At school, he was interested in science, particular physics and was given the nickname "Light" which has stuck ever since.
"When I was at school I was always reading books about light, which is where I got the nickname from," he says. "My dream was to study physics in the United States. At the time the role model for a lot of young people in China was (Thomas) Edison (the American inventor of the light bulb)."
Instead he went on to study international trade at his local college and when he graduated, he set up his own trading business with 20,000 yuan (2,200 euros) of savings in 1997.
The timing could not have been better since it was a time when China was emerging as the manufacturing hub of the world.
His company, Suzhou Liouxin Group, locally manufactured and sold protective products such as safety gloves, jackets and shoes.
"I set up the company by renting an office and buying a fax machine and just learning about international business and how to sell China products overseas. At the time it was very profitable to sell China products."
The business was a spectacular success, growing from an initial $7 million of sales to $200 million in just a few years, employing 10,000 people.
The wealth the business generated made Peng think about what he really wanted to do in life and after his trips to Europe chose to set up in solar power.
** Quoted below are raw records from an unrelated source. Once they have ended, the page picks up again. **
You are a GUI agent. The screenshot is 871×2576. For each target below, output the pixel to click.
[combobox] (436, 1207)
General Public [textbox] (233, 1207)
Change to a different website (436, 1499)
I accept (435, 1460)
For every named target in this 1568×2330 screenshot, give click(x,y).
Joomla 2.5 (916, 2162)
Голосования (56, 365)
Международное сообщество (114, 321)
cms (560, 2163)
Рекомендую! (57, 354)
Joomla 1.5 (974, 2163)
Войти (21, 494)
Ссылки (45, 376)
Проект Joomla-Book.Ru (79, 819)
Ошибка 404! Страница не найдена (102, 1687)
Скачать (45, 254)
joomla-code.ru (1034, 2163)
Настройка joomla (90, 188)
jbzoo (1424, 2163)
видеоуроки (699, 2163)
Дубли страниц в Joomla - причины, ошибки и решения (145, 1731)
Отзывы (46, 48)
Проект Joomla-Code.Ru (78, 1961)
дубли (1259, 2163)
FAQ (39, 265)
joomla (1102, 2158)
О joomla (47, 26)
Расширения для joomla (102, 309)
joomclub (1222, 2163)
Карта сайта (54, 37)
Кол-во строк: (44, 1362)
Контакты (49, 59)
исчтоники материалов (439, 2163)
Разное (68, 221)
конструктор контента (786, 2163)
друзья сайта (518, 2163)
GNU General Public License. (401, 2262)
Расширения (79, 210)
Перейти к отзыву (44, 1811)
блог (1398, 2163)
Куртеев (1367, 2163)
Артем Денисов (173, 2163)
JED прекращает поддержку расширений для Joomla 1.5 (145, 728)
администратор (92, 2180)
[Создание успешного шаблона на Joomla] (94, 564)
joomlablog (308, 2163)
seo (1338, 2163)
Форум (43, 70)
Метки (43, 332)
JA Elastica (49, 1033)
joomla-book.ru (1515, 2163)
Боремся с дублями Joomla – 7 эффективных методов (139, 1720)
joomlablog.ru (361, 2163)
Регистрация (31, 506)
He spotted there was a big shortage in China in the production of multi-crystalline wafers, the light sensitive tiles which capture light and turn it into energy.
"There was a big shortage in the wafer market and at that time wafers were about 70 percent of the cost of producing solar energy," he says.
The company is the world's largest maker of solar wafers and has increased its global market share from 11 percent in 2008 to 18 percent now.
"The company's market share is increasing, our cost leadership is getting stronger and we are placing a great deal of emphasis on technological innovation this year," he says.
Since floating on the NYSE, the company's shares have had something of a rollercoaster ride. After their initial flotation price of $27 in 2007, they soared to nearly $70 only to crash to $7 in the wake of the economic crisis on fears the industry was over supplied. They have gradually climbed back this year to more than $13.
"The economic crisis has affected everybody and, in particular, solar energy. Many projects have been delayed, mainly because of the problems in getting bank finance," he says.
On the back of LDK's success a number of other solar power-linked companies have clustered in Xinyu city, which is now known as "Solar Power City".
"This is a very small city and we bring a lot of jobs to it. It is my home province and the local government is also very supportive of the solar energy industry, " he says.
Peng was ranked by Fortune magazine as 23rd out of 40 of the "hottest business stars" under the age of 40 in the world. On the same list was Facebook founder Mark Zuckerberg, News Corporation's James Murdoch and golfer Tiger Woods.
The Chinese entrepreneur is far too modest for this to go to his head but recognizes the opportunities for businesses success are as never before in China.
"We are very lucky in this generation, especially, say, compared to the opportunities my parents had. We have greater access to education, the chance to meet people in Europe, the US and internationally. You also have the benefits of globalization, access to foreign capital and to buy equipment and bring in expertise from such countries as the US, Germany and Japan," he says.